Mas, quando se trata de a era da suposta hegemonia dos Estados Unidos, tem havido sempre um monte de ficção misturada com os factos. Era menos uma ordem global do que um grupo de países afins, em grande parte, nas Américas e na Europa Ocidental, o que representava menos da metade do mundo. E seus efeitos sobre os não-membros - incluindo poderes significativos, como a China, Índia, Indonésia, e do bloco soviético - não foram sempre benignos. Diante disso, a posição dos EUA no mundo poderia mais exactamente ser chamado de uma "meia hegemonia."
Claro, a América manteve o domínio económico após 1945: a devastação da Segunda Guerra Mundial, em tantos países significava que os EUA produziram quase metade do PIB global. Essa posição durou até 1970, quando a participação dos EUA no PIB mundial caiu para seu nível de antes da guerra em um quarto. Mas, do ponto de vista político ou militar, o mundo era bipolar, com a União Soviética a equilibrar o poder da América. Com efeito, durante este período, os EUA muitas vezes não poderam defender os seus interesses: a União Soviética adquiriu armas nucleares; takeovers comunistas ocorreram na China, Cuba, e metade do Vietname; a Guerra da Coreia terminou em um impasse; e revoltas na Hungria e Checoslováquia foram reprimidas.
Neste contexto, a "primazia" parece ser uma descrição mais precisa de parcela desproporcional (e mensuráveis) de um país de todos os três tipos de recursos de poder: militar, económico e suave. A questão agora é saber se a era do primado dos EUA está chegando ao fim.
Dada a imprevisibilidade da evolução mundial, é, naturalmente, impossível responder a essa questão definitivamente. A ascensão de forças transnacionais e actores não estatais, para não mencionar potências emergentes, como China, sugere que há grandes mudanças no horizonte. Mas ainda há razão para acreditar que, pelo menos na primeira metade deste século, os EUA vão manter sua primazia em recursos de poder e continuar a desempenhar o papel central no equilíbrio global de poder.

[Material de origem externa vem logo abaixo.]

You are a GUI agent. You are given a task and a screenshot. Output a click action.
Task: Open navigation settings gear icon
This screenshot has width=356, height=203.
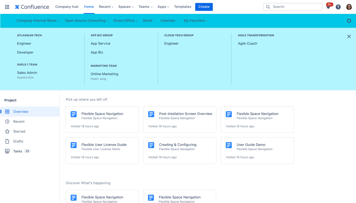pyautogui.click(x=349, y=21)
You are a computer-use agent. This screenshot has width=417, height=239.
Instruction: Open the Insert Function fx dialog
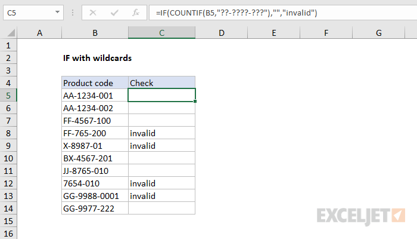click(x=135, y=12)
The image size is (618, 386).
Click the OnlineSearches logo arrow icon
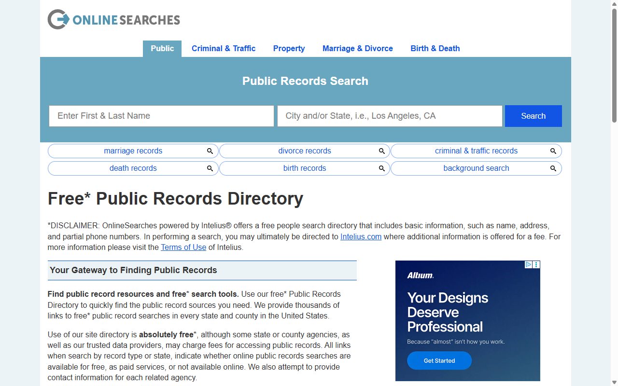pyautogui.click(x=58, y=19)
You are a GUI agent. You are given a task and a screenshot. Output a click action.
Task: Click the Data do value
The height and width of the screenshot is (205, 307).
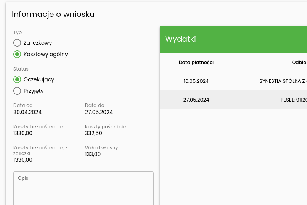pos(99,112)
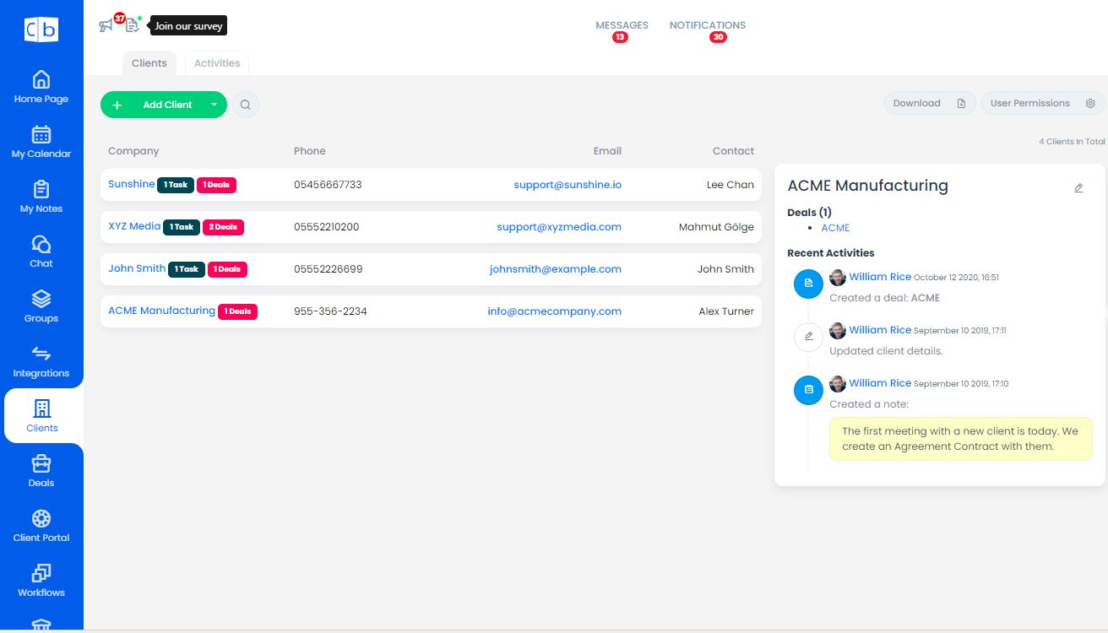The image size is (1108, 633).
Task: Click the announcements megaphone icon
Action: (106, 25)
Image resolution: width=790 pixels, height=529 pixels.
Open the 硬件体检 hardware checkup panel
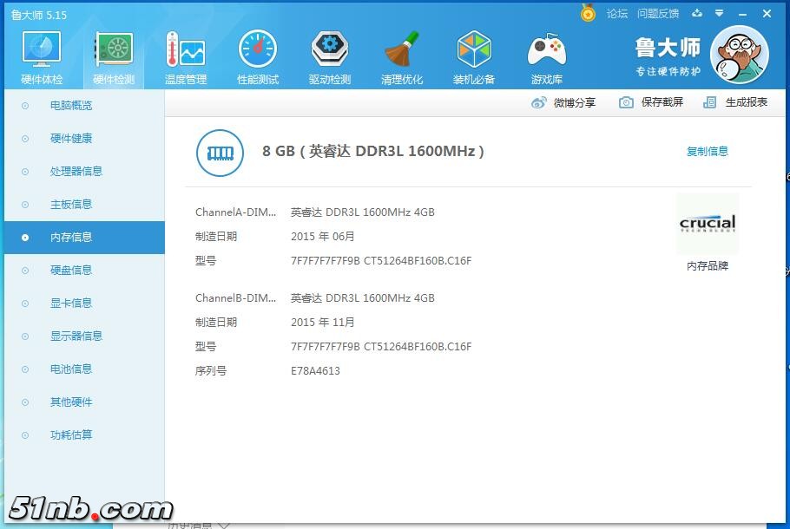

Em suma, enquanto a era da primazia dos Estados Unidos não vai ser longa, ela vai mudar em aspectos importantes. Seja ou não estas mudanças irão reforçar a segurança global e a prosperidade continuará a ser vista.
Joseph S. Nye
Joseph S. Nye Jr., um ex-secretário assistente de Defesa e presidente do Conselho de Inteligência Nacional dos EUA, é professor universitário na Universidade de Harvard e membro do Fórum Económico Mundial, e Conselho da Agenda Global sobre a Futura do Governação.